Ten best exercises for a bikini body
There’s no doubt about it, it’s bikini season. No more hiding in long coats and baggy jumpers. If we want that golden tan or to splash about in the pool at all this summer, that’s going to mean braving the swimwear. Now, trust us when we say, it doesn’t matter if you’re blessed with the body of a Victoria’s Secret model or you’re seeing the effects of a winter spent feasting on pie and cakes, almost nobody looks forward to parading around in spandex underwear! Try out our list of the 10 best exercises for a bikini body to help you get in shape, feel fitter and most importantly, confident and happy when you slip on that two-piece.
Running
Begin by upping your stamina and shedding any excess pounds before shaping your body. Get yourself moving by either jogging or running.
Planks
We can hear you groaning from here. Yes, planks are hard, very hard! However, planks work your core, glutes, hamstrings and help with balance and posture. Totally worth the strain! Forearms on the ground shoulder width apart, clench your fists and lift your body from your toes, keep your body flat and linear, then hold.
High knees
This is basically jogging on the spot accept you’re lifting your knee level to your abdomen with each step. This will work your quads, calves, hamstrings and abdominal muscles
Squats
You can literally do squats anywhere! They’re the perfect space and time efficient exercise for toning your thighs and butt!
Crunches
Lay flat with your knees bent, feet on the floor.
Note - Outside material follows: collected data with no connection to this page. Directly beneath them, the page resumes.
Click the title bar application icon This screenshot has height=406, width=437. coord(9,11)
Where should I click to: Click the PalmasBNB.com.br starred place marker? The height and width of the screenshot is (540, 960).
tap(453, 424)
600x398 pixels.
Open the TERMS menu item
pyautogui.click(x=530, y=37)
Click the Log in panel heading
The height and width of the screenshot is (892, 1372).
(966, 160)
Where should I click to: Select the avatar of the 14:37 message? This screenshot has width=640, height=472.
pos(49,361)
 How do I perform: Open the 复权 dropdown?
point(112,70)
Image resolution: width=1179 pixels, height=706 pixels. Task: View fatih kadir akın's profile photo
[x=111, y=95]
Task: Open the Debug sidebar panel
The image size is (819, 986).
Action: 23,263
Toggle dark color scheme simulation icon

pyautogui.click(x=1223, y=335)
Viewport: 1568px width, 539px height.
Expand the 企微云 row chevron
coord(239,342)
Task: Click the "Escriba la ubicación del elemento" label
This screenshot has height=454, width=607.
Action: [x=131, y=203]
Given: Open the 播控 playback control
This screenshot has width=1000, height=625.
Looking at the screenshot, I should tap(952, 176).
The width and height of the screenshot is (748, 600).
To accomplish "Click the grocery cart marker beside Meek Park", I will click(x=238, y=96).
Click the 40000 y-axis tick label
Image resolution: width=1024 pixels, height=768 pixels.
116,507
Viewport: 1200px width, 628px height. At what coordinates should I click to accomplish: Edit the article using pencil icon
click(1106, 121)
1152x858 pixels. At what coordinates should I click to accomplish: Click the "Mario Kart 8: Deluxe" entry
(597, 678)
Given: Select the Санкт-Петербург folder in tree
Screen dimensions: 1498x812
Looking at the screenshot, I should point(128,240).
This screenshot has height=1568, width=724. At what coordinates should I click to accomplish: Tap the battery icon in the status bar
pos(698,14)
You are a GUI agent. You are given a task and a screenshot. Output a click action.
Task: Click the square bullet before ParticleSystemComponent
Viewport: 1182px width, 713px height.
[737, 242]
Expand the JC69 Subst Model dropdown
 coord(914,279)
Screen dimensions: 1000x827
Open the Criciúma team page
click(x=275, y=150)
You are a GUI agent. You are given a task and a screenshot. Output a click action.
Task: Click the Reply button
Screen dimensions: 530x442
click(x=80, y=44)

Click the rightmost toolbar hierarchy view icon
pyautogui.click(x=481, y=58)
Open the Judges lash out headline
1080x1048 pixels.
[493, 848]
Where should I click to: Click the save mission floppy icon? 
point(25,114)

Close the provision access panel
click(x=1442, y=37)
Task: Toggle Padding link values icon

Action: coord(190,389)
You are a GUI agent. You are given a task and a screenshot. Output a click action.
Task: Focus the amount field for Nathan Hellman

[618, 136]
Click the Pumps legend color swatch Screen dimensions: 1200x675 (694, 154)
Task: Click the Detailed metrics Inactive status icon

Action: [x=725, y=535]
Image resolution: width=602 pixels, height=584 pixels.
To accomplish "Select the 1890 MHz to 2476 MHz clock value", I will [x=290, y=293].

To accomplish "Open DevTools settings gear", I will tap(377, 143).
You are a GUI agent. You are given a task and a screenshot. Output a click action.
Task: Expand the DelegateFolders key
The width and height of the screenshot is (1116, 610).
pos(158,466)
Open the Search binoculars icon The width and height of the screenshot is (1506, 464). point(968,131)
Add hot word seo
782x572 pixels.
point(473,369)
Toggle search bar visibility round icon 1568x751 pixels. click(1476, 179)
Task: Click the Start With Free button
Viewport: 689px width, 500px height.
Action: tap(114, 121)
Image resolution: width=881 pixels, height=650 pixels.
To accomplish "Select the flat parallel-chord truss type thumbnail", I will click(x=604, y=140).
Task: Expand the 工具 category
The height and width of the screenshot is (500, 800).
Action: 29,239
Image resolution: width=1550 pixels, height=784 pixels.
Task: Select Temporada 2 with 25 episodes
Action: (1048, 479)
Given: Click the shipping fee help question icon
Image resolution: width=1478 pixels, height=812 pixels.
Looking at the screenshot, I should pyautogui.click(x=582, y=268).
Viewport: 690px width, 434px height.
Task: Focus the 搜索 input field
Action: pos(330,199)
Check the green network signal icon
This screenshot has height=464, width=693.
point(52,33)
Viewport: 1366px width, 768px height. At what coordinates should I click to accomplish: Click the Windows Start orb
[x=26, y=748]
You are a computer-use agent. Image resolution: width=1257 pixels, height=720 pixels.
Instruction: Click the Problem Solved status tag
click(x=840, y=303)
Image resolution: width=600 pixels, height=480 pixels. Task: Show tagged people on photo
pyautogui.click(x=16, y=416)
Sit half way up, lay back down. Crunches are super simple, but very effective for toning your torso and core muscles.
Jumping jacks
This fun little exercise engages every muscle group at once resulting in greater flexibility, plus muscle tone.
Press ups
Don’t forget the arms! Press ups, even the knee ones, strengthen and tone your triceps, shoulders and chest muscles.
Skipping
Adaptable to any fitness level, skipping works the whole body but targets your abdominal muscles.
Lunges
Much like squats, lunges will tone your hamstrings, glutes and quads. Lunging forward on one leg at a time however puts more focus on each leg improving stability, strength and tone.
Hula hooping
Okay, we’ll admit this one is mainly for fun! That being said, hula hooping actually works! By engaging your abs, glutes and thighs you’ll also strengthen the lower back muscles that you utilize for stability.